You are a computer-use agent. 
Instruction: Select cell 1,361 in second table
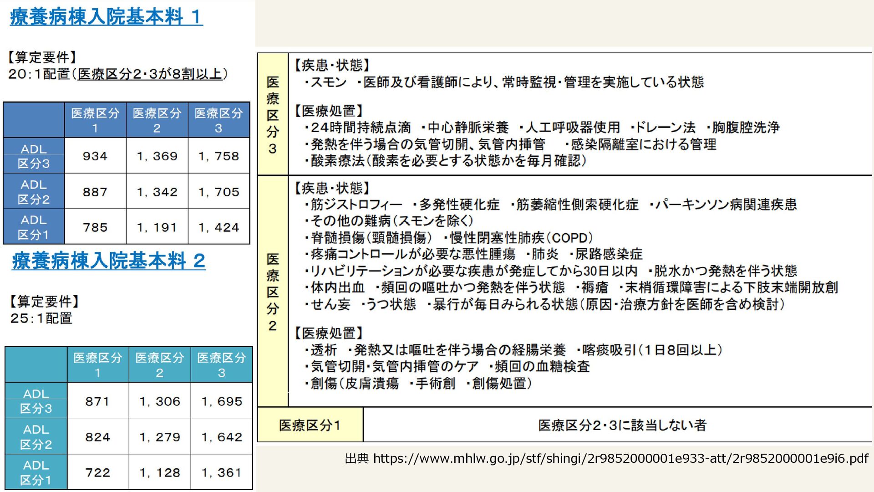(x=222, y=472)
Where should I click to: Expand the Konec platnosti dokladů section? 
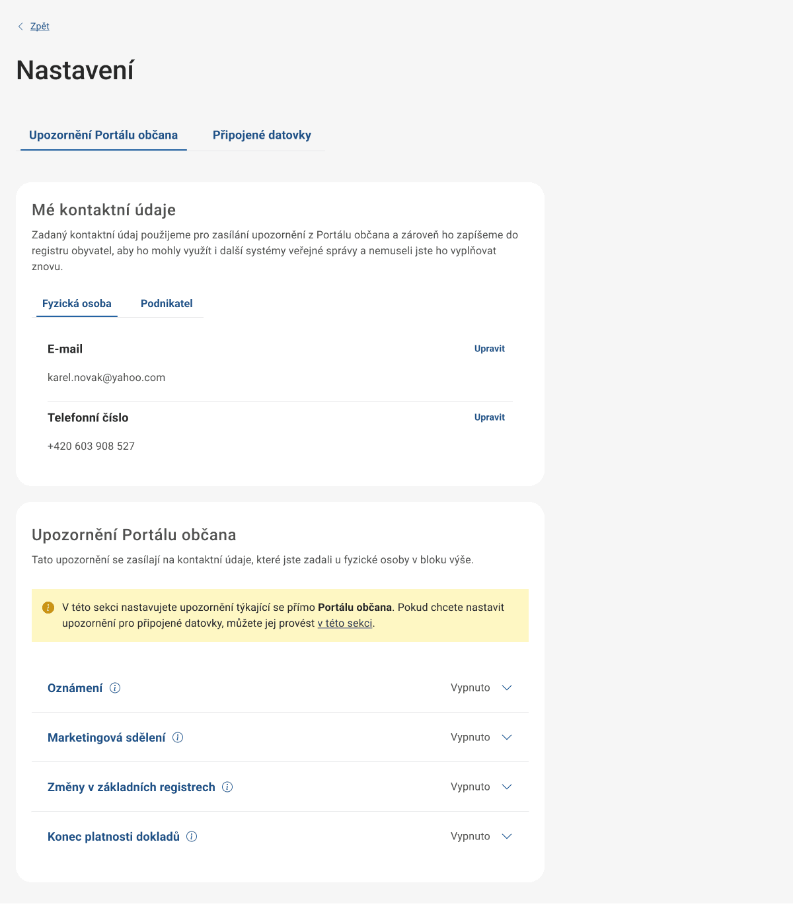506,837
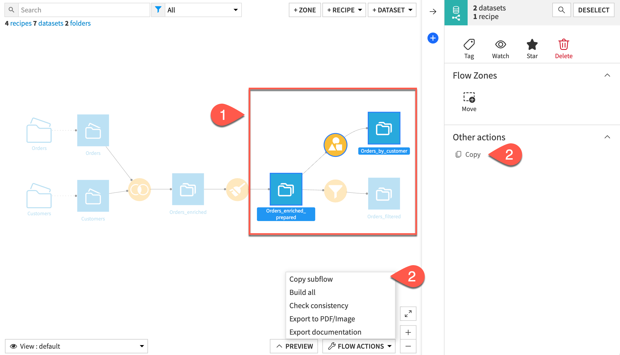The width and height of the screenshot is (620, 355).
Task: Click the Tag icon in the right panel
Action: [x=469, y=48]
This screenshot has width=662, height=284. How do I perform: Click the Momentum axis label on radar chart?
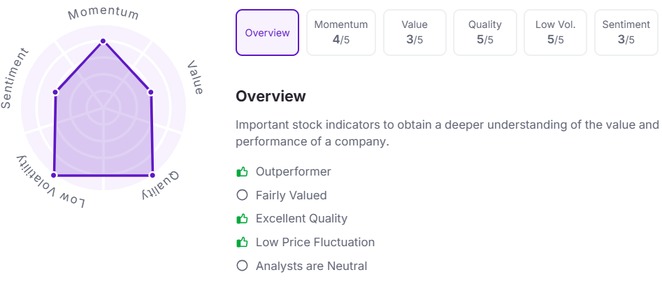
::::::::::
Given exercise:
Format the material above as a numbered list with one item per line, leaving out any blank lines and all pictures.

The reply:
1. You are a computer-use agent. 
2. Instruction: Select cell 1,361 in second table
3. (x=222, y=472)
4. Where should I click to: Expand the Konec platnosti dokladů section? 
5. 506,837
6. The width and height of the screenshot is (620, 355).
7. Task: Click the Tag icon in the right panel
8. Action: [x=469, y=48]
9. This screenshot has width=662, height=284. How do I perform: Click the Momentum axis label on radar chart?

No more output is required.